▸ **Brief**
Write out, word for word, only the data from its first line to the line containing "[button] (92, 238)".

▸ **Dataset entries**
=== Section Start ===
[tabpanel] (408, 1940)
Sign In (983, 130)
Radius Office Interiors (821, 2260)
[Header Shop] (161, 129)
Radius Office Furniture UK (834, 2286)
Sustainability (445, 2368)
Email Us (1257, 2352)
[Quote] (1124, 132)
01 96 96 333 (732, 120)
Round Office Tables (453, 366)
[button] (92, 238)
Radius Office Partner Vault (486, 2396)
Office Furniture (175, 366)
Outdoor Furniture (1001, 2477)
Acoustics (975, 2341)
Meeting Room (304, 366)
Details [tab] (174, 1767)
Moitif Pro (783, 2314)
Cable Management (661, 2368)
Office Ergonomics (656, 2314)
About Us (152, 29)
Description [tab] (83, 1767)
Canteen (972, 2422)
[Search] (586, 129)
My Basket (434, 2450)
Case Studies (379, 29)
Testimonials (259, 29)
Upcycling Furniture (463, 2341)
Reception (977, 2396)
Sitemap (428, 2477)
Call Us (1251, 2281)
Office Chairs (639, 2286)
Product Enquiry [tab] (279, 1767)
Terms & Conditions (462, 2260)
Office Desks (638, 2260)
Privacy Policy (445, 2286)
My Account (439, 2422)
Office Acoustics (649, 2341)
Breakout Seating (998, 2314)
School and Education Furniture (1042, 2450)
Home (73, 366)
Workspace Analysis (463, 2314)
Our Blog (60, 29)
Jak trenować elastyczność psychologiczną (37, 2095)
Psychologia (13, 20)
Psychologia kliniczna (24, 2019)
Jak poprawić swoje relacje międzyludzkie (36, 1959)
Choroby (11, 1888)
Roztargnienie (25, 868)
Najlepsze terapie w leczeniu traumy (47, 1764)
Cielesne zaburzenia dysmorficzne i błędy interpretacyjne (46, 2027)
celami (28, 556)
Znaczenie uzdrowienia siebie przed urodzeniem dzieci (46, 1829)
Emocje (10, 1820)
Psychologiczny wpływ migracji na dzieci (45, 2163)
=== Section End ===
▸ **Answer to this problem**
[tabpanel] (408, 1940)
Sign In (983, 130)
Radius Office Interiors (821, 2260)
[Header Shop] (161, 129)
Radius Office Furniture UK (834, 2286)
Sustainability (445, 2368)
Email Us (1257, 2352)
[Quote] (1124, 132)
01 96 96 333 (732, 120)
Round Office Tables (453, 366)
[button] (92, 238)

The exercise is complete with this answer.